Code Section 4958 authorizes the IRS to levy a 25% excise tax on disqualified persons who receive an excess benefit from a transaction with an exempt organization. A “disqualified individual” is an individual with the power to influence the affairs of a tax-exempt organization. Other individuals associated with the tax-exempt organization may be subject to a 10% excise tax if they knowingly participate in an excess benefit transaction. Code Section 4958 also gives the IRS authority to revoke an organization’s exempt status.
2. Facts and Circumstances Test
Under the proposed regulations, an individual’s private benefit from a Code Section 501(c)(3) organization’s transaction may jeopardize the organization’s tax-exempt status, regardless of whether the benefits derived are economic, or the extent to which the private interest is served. The regulations explain that the imposition of the excise taxes on the individual for the violation does not preclude the IRS from revoking tax-exempt status.
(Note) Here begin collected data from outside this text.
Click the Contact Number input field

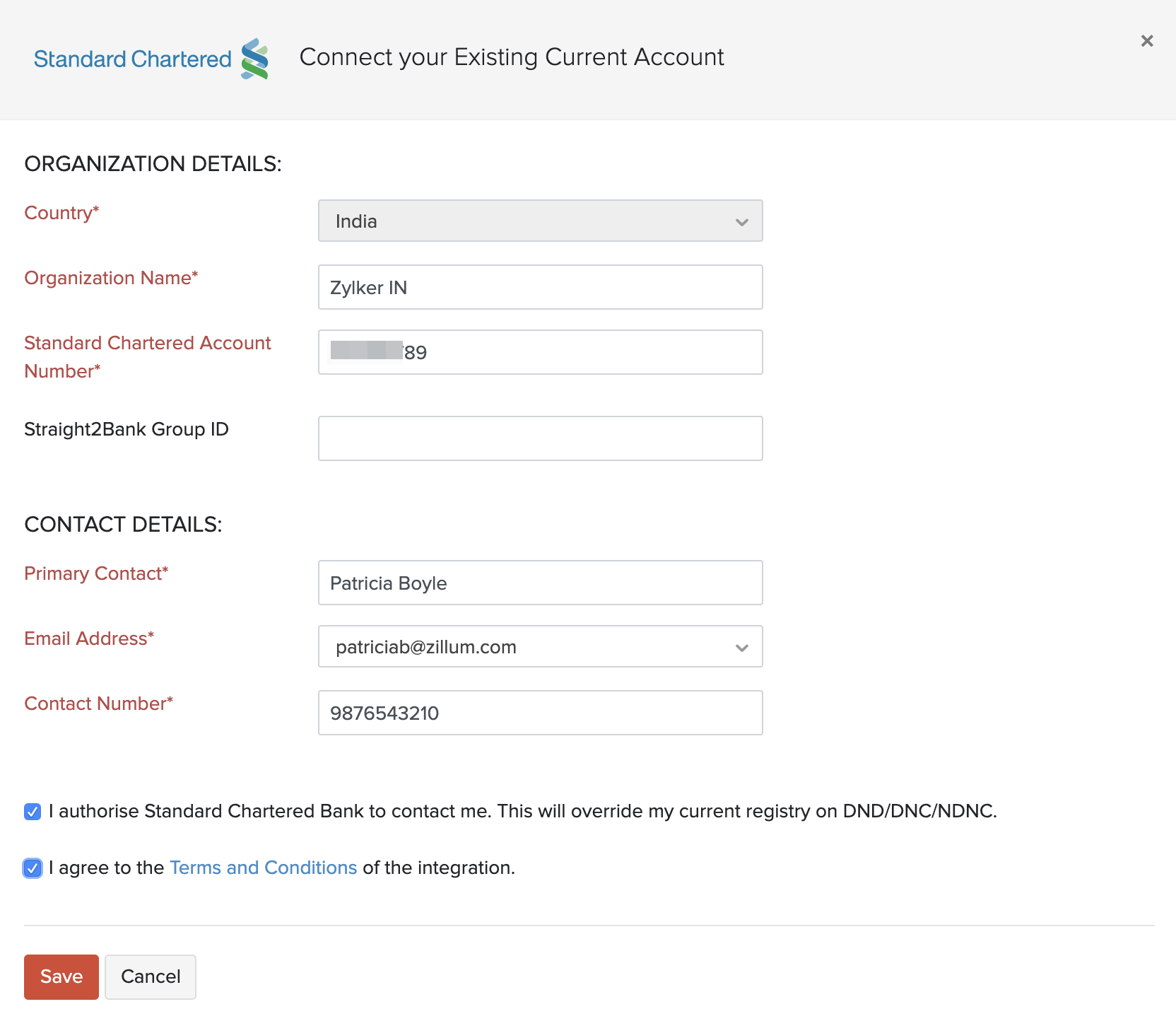click(x=540, y=713)
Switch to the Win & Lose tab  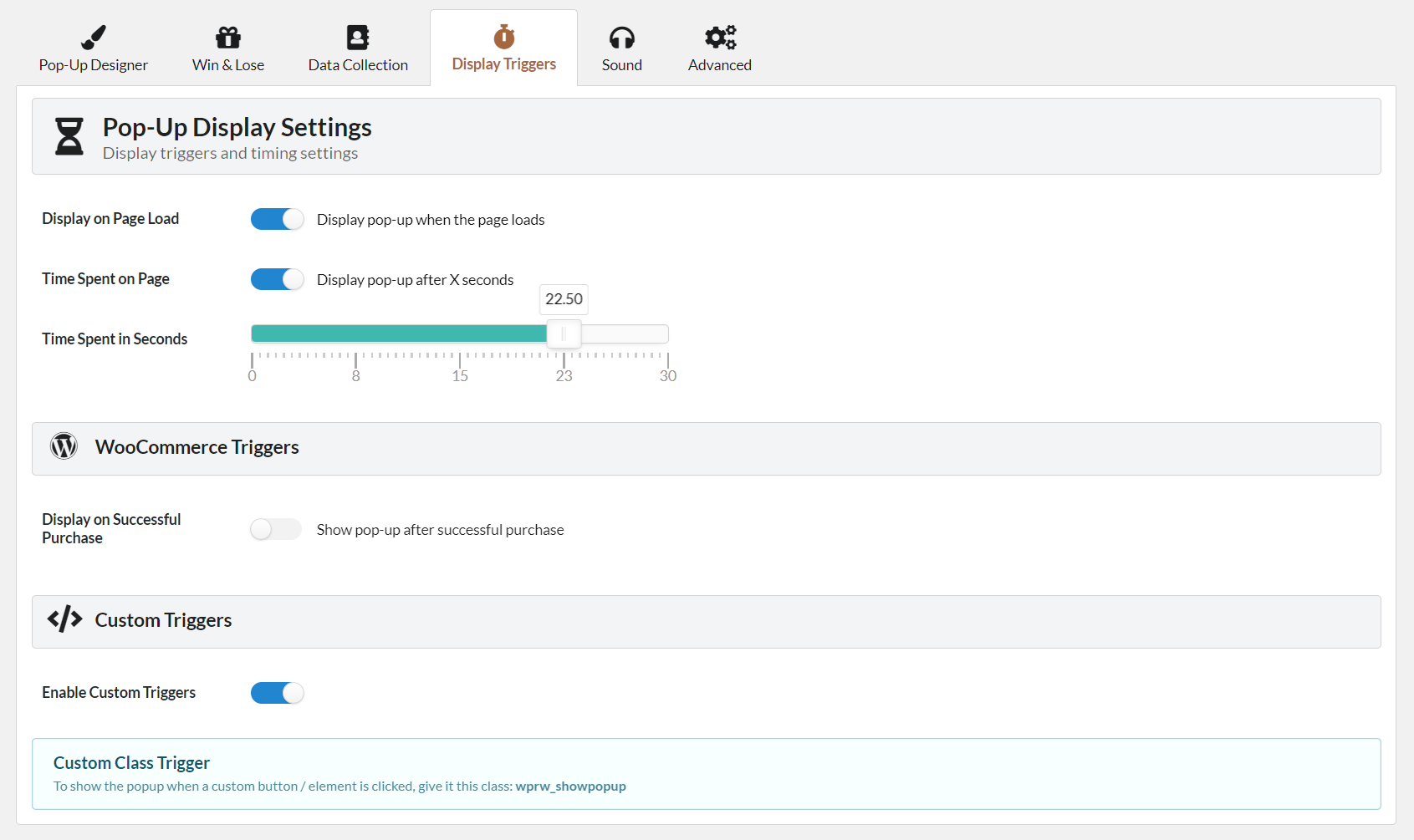[228, 65]
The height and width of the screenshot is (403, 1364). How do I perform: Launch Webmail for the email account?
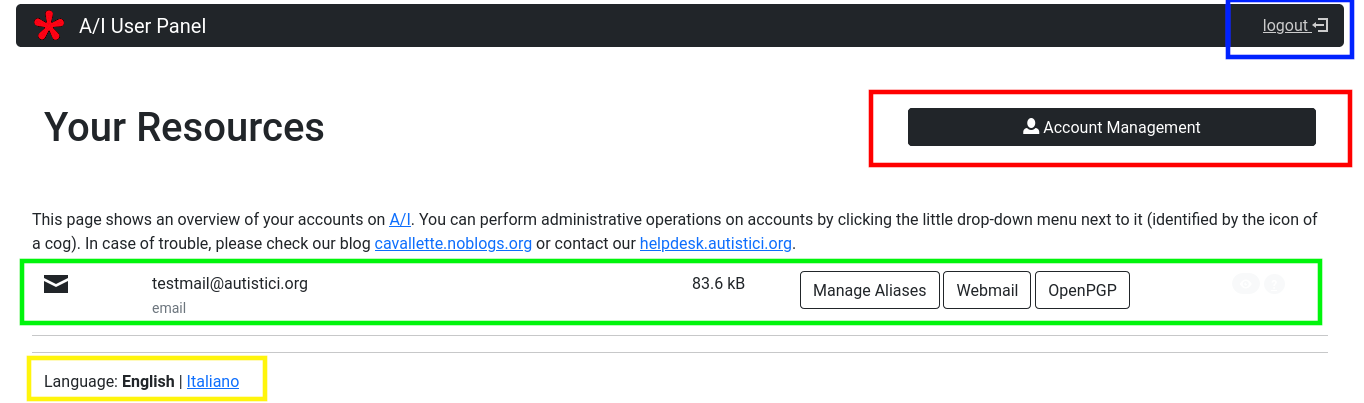(x=986, y=290)
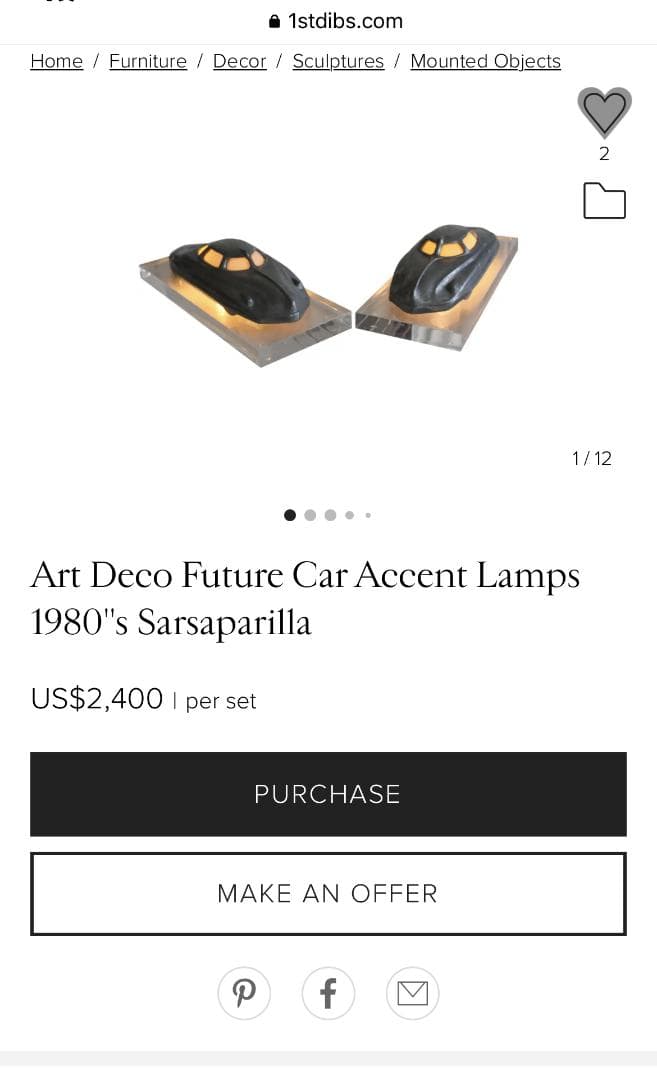Email this listing using the envelope icon

412,993
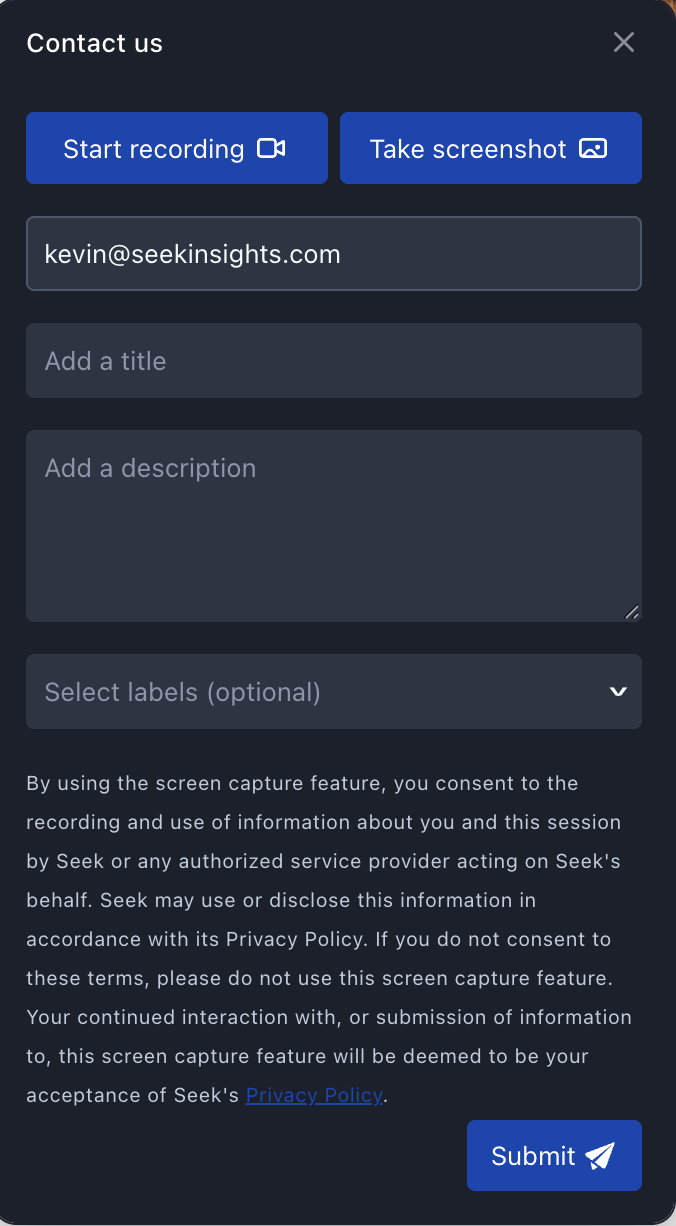Close the Contact us dialog with the X
The image size is (676, 1226).
pyautogui.click(x=624, y=42)
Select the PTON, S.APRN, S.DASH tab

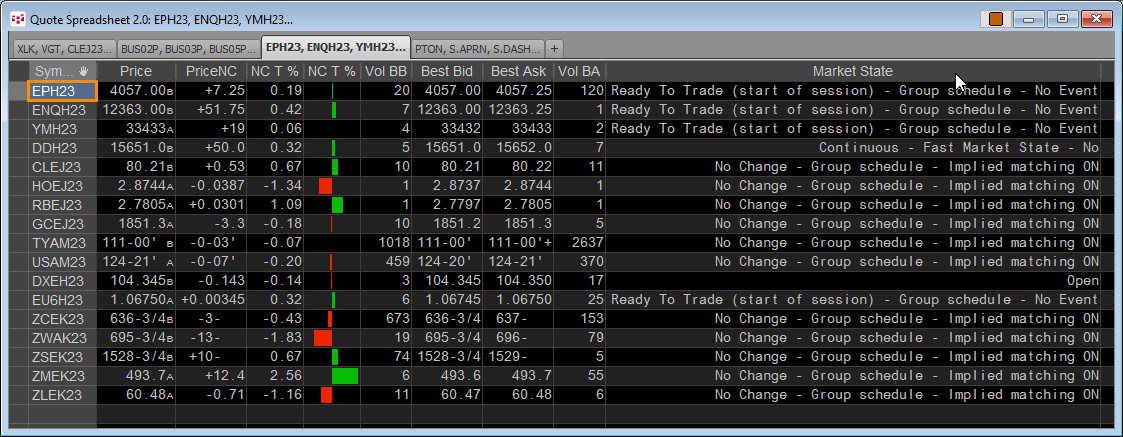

The regulations further explain that each case will be considered on its facts and circumstances to make an individual determination. The IRS provided a list of factors it will consider, including: (i) the size and scope of the offending transaction; (ii) whether the organization has been involved with such violations in the past, and the nature of those violations; (iii) whether the organization has implemented safeguards that are reasonably expected to prevent future violations; and (iv) whether the violation has been corrected, or whether the organization is making a good faith effort to ensure its correction from the individual or individuals deriving the benefit.
C. IRS Issues Guidance on Determining Automatic Excess Benefit Transactions
The IRS has issued guidance to help its agents determine when compensation received by a disqualified person from a tax-exempt organization should be considered an “automatic” excess benefit transaction under Code Section 4958. The guidance came in the form of a continuing professional education article intended for training purposes but not meant to be used as legal precedent. If the benefit is considered compensation under Code Section 4958, IRS said agents should include it in looking at whether aggregate compensation was reasonable. The exempt group must be able to provide written proof of reasonableness that is contemporaneous with the transfer of the particular benefit. Thus, it must contemporaneously prove that: (i) the economic benefit is reasonable; (ii) any other compensation the disqualified person may have received is reasonable; and (iii) the aggregate of the economic benefit and any other compensation the disqualified person may have received is reasonable.
The article sets out what the IRS considers timely written contemporaneous substantiation, including: (i) an approved, written employment contract executed on or before the date of transfer; (ii) documentation proving an authorized body approved the transfer as compensation for services on or before the date of the transfer; and (iii) written evidence, existing on or before the due date of the appropriate federal information or tax return, of a reasonable belief by the exempt organization that the benefit was excludable from the disqualified person’s gross income.